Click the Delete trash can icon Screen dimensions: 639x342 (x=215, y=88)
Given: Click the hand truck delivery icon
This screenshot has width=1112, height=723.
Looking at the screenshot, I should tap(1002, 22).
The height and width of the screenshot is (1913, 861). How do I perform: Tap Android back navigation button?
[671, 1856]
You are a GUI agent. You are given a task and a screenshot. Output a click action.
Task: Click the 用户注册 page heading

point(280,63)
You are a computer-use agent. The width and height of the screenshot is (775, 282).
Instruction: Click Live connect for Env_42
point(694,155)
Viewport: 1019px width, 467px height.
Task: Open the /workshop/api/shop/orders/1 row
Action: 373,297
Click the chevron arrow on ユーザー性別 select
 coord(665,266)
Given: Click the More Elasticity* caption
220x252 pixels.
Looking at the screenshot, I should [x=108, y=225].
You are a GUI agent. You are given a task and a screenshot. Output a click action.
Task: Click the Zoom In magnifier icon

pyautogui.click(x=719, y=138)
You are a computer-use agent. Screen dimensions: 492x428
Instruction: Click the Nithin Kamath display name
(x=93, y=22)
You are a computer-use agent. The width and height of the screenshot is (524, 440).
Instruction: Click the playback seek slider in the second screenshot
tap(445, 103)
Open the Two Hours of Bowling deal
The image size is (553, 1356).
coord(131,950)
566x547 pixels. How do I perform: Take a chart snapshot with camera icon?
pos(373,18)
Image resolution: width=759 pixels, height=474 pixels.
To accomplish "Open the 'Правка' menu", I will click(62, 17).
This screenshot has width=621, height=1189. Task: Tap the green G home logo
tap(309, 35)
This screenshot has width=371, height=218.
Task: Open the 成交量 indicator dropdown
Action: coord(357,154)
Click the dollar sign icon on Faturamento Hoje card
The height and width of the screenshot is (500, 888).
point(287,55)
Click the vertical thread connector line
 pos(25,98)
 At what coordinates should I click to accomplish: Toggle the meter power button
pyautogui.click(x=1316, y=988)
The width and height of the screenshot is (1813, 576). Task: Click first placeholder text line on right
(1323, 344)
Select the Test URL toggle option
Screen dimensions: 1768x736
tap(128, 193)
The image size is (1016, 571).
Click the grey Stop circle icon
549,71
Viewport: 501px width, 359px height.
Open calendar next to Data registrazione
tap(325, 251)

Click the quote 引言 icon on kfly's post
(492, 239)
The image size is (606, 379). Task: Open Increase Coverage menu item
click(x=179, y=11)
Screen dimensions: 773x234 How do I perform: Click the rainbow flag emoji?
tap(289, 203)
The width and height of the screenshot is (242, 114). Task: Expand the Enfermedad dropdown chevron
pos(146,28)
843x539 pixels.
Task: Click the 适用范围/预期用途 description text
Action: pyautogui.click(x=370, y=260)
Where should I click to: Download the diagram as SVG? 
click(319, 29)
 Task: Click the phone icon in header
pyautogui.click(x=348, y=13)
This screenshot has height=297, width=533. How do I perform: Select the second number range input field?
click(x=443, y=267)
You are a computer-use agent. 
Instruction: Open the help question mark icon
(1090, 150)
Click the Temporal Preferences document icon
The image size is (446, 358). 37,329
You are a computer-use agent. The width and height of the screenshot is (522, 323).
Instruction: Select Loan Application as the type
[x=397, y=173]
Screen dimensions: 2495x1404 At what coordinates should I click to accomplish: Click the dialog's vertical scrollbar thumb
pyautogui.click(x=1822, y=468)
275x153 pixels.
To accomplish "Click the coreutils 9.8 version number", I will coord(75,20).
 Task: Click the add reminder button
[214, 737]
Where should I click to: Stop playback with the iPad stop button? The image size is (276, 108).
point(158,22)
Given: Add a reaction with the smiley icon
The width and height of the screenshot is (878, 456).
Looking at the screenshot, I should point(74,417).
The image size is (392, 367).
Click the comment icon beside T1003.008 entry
:::
## What you will do
Rewrite all the rows, replacing "computer-use agent" with "screen-control agent" wherever it occurs and leaving everything else unchanged.

## Answer for this exercise
Click the Delete trash can icon Screen dimensions: 639x342 (x=215, y=88)
Given: Click the hand truck delivery icon
This screenshot has width=1112, height=723.
Looking at the screenshot, I should tap(1002, 22).
The height and width of the screenshot is (1913, 861). How do I perform: Tap Android back navigation button?
[671, 1856]
You are a GUI agent. You are given a task and a screenshot. Output a click action.
Task: Click the 用户注册 page heading

point(280,63)
You are a screen-control agent. The width and height of the screenshot is (775, 282).
Instruction: Click Live connect for Env_42
point(694,155)
Viewport: 1019px width, 467px height.
Task: Open the /workshop/api/shop/orders/1 row
Action: 373,297
Click the chevron arrow on ユーザー性別 select
 coord(665,266)
Given: Click the More Elasticity* caption
220x252 pixels.
Looking at the screenshot, I should [x=108, y=225].
You are a GUI agent. You are given a task and a screenshot. Output a click action.
Task: Click the Zoom In magnifier icon

pyautogui.click(x=719, y=138)
You are a screen-control agent. Screen dimensions: 492x428
Instruction: Click the Nithin Kamath display name
(x=93, y=22)
You are a screen-control agent. The width and height of the screenshot is (524, 440).
Instruction: Click the playback seek slider in the second screenshot
tap(445, 103)
Open the Two Hours of Bowling deal
The image size is (553, 1356).
coord(131,950)
566x547 pixels. How do I perform: Take a chart snapshot with camera icon?
pos(373,18)
Image resolution: width=759 pixels, height=474 pixels.
To accomplish "Open the 'Правка' menu", I will click(62, 17).
This screenshot has width=621, height=1189. Task: Tap the green G home logo
tap(309, 35)
This screenshot has width=371, height=218.
Task: Open the 成交量 indicator dropdown
Action: coord(357,154)
Click the dollar sign icon on Faturamento Hoje card
The height and width of the screenshot is (500, 888).
point(287,55)
Click the vertical thread connector line
 pos(25,98)
 At what coordinates should I click to accomplish: Toggle the meter power button
pyautogui.click(x=1316, y=988)
The width and height of the screenshot is (1813, 576). Task: Click first placeholder text line on right
(1323, 344)
Select the Test URL toggle option
Screen dimensions: 1768x736
tap(128, 193)
The image size is (1016, 571).
Click the grey Stop circle icon
549,71
Viewport: 501px width, 359px height.
Open calendar next to Data registrazione
tap(325, 251)

Click the quote 引言 icon on kfly's post
(492, 239)
The image size is (606, 379). Task: Open Increase Coverage menu item
click(x=179, y=11)
Screen dimensions: 773x234 How do I perform: Click the rainbow flag emoji?
tap(289, 203)
The width and height of the screenshot is (242, 114). Task: Expand the Enfermedad dropdown chevron
pos(146,28)
843x539 pixels.
Task: Click the 适用范围/预期用途 description text
Action: pyautogui.click(x=370, y=260)
Where should I click to: Download the diagram as SVG? 
click(319, 29)
 Task: Click the phone icon in header
pyautogui.click(x=348, y=13)
This screenshot has height=297, width=533. How do I perform: Select the second number range input field?
click(x=443, y=267)
You are a screen-control agent. 
Instruction: Open the help question mark icon
(1090, 150)
Click the Temporal Preferences document icon
The image size is (446, 358). 37,329
You are a screen-control agent. The width and height of the screenshot is (522, 323).
Instruction: Select Loan Application as the type
[x=397, y=173]
Screen dimensions: 2495x1404 At what coordinates should I click to accomplish: Click the dialog's vertical scrollbar thumb
pyautogui.click(x=1822, y=468)
275x153 pixels.
To accomplish "Click the coreutils 9.8 version number", I will coord(75,20).
 Task: Click the add reminder button
[214, 737]
Where should I click to: Stop playback with the iPad stop button? The image size is (276, 108).
point(158,22)
Given: Add a reaction with the smiley icon
The width and height of the screenshot is (878, 456).
Looking at the screenshot, I should point(74,417).
The image size is (392, 367).
Click the comment icon beside T1003.008 entry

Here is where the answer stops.